The authors discuss the regularity of the solutions \(u\in H^ 1_ 0(\Omega)\) to the inner obstacle problem for variational inequalities \[ \langle Au,v-u\rangle= a(u,v- u)> \langle f,v- u\rangle \] for all \(v\in K_ \psi=\{ v\in H^ 1_ 0(\Omega)\), \(v\geq \psi\) a.e. on \(E\}\), \(E\subset \overline E\subsetneqq \Omega\subset R^ n\), \(\Omega\) be an bounded domain with \(C^{1,1}\)-boundary \(\partial\Omega\), \(E\) open set with \(C^{1,\alpha}\)-boundary \(\partial E= F^{-1}(0)\) for some \(F\in C^{1,\alpha}(R^ n)\), \(a(\cdot,\cdot)\) is given by the formula \[ a(u,v)= \int_ \Omega \bigl\{(a^{ij} D_ i u+ b^ j) D_ j v+ (c^ i D_ i u+ du)v\bigr\} dx\qquad (u,v\in H^ 1_ 0(\Omega)), \] where \(a^{ij}, b^ j\in C^{0,1}(\overline\Omega)\), \(c^ i\), \(d\in L^ \infty(\Omega)\), \(a^{ij} \xi_ i\xi_ \geq \nu|\xi|^ 2\), \(\nu> 0\) and \(a\) is coercive over \(H^ 1_ 0(\Omega)\).
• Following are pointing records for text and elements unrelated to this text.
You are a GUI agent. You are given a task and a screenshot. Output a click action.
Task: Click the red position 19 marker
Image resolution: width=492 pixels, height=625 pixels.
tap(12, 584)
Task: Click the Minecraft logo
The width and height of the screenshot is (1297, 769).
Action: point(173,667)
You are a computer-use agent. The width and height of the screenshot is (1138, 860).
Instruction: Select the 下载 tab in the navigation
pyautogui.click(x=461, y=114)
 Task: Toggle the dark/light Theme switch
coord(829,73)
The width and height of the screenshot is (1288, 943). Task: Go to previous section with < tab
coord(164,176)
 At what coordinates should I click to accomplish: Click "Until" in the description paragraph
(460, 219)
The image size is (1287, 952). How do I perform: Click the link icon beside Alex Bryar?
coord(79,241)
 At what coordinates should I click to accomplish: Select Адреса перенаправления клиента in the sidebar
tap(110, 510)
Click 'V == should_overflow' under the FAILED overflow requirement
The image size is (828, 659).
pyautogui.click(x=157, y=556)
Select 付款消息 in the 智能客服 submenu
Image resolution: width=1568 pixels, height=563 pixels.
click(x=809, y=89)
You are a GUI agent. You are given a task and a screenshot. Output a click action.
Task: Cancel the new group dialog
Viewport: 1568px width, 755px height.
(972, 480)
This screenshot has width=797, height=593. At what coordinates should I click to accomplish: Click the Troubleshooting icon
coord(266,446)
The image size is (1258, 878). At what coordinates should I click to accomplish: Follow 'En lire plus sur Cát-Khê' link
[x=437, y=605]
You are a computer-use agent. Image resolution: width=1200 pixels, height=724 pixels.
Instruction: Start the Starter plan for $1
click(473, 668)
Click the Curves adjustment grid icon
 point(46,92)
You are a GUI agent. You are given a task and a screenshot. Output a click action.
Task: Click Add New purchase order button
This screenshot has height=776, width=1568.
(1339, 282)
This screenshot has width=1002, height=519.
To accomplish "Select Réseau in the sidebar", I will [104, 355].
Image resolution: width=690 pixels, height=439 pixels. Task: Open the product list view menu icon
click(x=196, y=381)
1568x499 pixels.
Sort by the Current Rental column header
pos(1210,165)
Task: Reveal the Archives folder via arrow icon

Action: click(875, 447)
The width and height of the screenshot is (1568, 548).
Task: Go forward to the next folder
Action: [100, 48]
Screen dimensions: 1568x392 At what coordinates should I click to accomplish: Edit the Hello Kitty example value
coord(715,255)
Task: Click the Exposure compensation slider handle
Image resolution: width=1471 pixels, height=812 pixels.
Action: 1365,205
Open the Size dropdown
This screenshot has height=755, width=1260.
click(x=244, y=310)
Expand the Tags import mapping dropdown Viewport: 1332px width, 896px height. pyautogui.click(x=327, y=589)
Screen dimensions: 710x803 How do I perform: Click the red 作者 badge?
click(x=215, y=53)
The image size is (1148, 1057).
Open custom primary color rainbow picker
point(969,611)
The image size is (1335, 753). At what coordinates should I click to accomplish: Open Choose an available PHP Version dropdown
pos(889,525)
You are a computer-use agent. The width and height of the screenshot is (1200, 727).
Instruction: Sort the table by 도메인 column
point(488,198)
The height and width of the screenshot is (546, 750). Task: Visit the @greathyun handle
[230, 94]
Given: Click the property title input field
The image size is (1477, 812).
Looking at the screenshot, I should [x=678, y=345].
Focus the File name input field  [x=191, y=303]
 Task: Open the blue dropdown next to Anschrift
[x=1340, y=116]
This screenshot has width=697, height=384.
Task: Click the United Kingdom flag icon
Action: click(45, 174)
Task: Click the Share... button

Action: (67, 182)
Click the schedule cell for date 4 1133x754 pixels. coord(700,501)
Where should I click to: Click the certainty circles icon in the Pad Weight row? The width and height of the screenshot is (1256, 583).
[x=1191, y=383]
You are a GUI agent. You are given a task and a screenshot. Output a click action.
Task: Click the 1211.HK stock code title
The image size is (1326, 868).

Main result is following: If \(\psi\in C^ 0(\overline E)\cap C^ 2(E)\) assumed to satisfy the following assumptions (egg-shaped obstacle) \((A_ 1)\) \(\lim_{x\to x_ 0} D_ i\psi()D_ i F(x)= -\infty\) for every \(x_ 0\in \partial E\), \((A_ 2)\) if vector field \(\vec\tau\in C^{1,\alpha}(\overline E)\) satisfies \(\tau_ i D_ i F= 0\), then \(\tau_ i D_ i\psi\in C^{1,\alpha}(\overline E)\) and \(f\in L^ \infty(\Omega)\) then the solution of the preceding problem belong to \(H^{2,p}_ 0(\Omega)\) for every \(p< \infty\) (and so to \(C^{1,\beta}(\overline\Omega)\) for every \(\beta< 1\)).